White House science director Kelvin Droegemeier said he wakes up every day and asks how America can lead the world in science and technology.

“I didn’t come to the White House to sit on my hands,” Droegemeier said. “I came to make change.”

Droegemeier, President Donald Trump’s science adviser, came to the University of South Carolina Monday to talk about research security with academicians attending the Established Program to Stimulate Competitive Research (EPSCoR) conference.  Of particular concern is shared research with non-democratic countries that may not share American values. 

The conference hosted by the UofSC Office of Research and the South Carolina EPSCoR office and included researchers from universities around the state, including Winthrop University, Clemson University and Furman University.

In mid-September, Droegemeier wrote a “Letter to the United States Research Community,” where he explained his research security concerns.

“Over the past several years, some nations have exhibited increasingly sophisticated efforts to exploit, influence, and undermine our research activities and environments,” the letter reads. It also says some of these efforts have come through “foreign government-sponsored talent recruitment programs.”

Marco Valtorta, a professor in UofSC’s computer science and engineering department, said it’s important to distinguish an individual international researcher from his or her government’s intentions.

“There’s also a problem for graduate students and even young faculty working in our university who do not go to conferences abroad because they are afraid they may not be coming back,” Valtorta said.

Christine Sixta-Rinehart, political science professor at University of South Carolina Union, focuses on remotely piloted aircraft targeted killing in her research. She said she has had issues getting to American bases overseas through the Department of Defense for more than a year, and suggested a system to better relations between researchers and government agencies.

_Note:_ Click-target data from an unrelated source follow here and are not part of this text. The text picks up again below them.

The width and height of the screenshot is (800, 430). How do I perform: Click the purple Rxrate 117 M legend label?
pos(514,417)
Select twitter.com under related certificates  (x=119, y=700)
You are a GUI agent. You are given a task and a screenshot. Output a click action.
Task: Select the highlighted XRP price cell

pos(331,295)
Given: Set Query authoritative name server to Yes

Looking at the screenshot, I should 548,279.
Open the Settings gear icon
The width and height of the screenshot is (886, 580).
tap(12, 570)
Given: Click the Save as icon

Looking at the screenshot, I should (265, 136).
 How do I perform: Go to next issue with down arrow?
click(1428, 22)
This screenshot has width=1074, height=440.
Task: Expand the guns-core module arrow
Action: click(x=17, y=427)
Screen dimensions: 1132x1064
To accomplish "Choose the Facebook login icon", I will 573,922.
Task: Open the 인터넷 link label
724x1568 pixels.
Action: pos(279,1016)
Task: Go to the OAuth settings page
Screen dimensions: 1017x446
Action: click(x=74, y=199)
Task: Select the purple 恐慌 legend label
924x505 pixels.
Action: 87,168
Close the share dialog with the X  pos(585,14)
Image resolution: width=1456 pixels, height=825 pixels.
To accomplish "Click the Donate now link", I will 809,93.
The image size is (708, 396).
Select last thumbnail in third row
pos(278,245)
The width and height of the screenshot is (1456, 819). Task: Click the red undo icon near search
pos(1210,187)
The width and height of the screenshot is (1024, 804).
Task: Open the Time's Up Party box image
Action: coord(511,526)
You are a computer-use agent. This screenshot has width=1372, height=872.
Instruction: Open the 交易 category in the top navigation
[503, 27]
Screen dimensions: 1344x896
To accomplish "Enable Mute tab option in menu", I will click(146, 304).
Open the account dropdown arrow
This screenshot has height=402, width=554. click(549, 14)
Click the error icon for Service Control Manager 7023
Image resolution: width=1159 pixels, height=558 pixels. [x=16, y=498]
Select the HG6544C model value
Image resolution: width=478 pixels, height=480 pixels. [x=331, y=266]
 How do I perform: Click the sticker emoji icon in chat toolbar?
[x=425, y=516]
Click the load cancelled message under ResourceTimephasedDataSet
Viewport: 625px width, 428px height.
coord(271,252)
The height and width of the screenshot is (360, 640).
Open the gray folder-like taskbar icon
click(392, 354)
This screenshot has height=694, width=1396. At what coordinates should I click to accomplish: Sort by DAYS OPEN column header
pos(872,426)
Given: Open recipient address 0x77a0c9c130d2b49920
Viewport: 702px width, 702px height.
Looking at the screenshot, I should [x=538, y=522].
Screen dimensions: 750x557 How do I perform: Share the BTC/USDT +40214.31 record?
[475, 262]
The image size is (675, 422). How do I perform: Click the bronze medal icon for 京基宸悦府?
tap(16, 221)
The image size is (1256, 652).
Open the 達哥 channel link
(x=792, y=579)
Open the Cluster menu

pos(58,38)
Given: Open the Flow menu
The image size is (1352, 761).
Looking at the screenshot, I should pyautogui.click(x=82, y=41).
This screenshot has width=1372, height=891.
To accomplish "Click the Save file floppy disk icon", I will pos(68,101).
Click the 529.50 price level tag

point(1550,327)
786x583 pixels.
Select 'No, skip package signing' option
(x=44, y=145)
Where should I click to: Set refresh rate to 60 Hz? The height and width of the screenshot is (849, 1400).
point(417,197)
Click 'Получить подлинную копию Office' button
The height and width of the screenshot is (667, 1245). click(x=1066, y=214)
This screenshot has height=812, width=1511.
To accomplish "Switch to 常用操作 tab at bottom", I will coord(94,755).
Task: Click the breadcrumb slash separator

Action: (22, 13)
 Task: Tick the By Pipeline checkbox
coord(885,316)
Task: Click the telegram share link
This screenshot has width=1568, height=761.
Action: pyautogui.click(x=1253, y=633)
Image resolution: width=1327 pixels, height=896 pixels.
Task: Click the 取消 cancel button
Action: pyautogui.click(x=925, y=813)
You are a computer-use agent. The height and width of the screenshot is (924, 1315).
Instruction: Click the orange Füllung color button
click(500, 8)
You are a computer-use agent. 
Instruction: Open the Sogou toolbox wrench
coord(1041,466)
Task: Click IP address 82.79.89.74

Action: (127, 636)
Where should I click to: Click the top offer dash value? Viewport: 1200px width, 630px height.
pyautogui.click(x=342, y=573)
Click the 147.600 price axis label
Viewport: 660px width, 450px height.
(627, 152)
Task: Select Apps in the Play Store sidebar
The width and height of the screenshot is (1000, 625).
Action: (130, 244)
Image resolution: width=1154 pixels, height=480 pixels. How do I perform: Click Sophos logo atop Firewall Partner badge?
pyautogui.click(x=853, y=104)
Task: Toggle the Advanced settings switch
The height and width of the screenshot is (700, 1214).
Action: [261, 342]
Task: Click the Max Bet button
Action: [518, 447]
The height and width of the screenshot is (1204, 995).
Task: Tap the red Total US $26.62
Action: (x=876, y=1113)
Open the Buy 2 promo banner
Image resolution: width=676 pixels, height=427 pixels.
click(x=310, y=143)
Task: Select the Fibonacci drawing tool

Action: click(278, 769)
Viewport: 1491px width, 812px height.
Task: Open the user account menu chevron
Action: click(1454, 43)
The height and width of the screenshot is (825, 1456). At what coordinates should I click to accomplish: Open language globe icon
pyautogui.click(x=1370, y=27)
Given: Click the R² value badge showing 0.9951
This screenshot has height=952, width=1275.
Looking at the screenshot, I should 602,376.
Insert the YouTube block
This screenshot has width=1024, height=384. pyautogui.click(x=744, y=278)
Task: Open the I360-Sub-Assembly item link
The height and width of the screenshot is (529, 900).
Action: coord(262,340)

Droegemeier said he’s not here to fix every solution, but that he’d like to understand the situation better to remove research barriers and asked Sixta-Rinehart to email him with more information about the issue. He also shared his email on the screen for anyone to reach out and said he wanted his visit to serve as an open discussion. 

Droegemeier said the Office of Science and Technology Policy is trying to figure out how to stay geographically diverse in research, yet maintain national security in the United States.

One way they’re doing this is by paying more attention to disclosures of company ownership, other sources of income and affiliations with other international institutions, according to Droegemeier. He said when people break the rules, it’s inconsistent with United States research ethics.

You simply can’t be trusted. And you might as well be falsifying results that could result in a cancer drug that’ll kill somebody.

Droegemeier said it doesn’t matter where your from, it just matters that researchers follow the rules and follow proper procedures.

The immediate next step, according to Droegemeier, is a Nov. 5 summit where research leaders will find solutions for the problems discussed at the universities he Droegemeier visited. He said some things might result in new university policy while some might be taken to Congress.

Professor Michael Matthews of the computer science and engineering department asks the White House science director a question during the discussion period.

Faculty researchers from around the state wait for the United States president’s science adviser to take the podium at the Pastides Alumni Center Monday.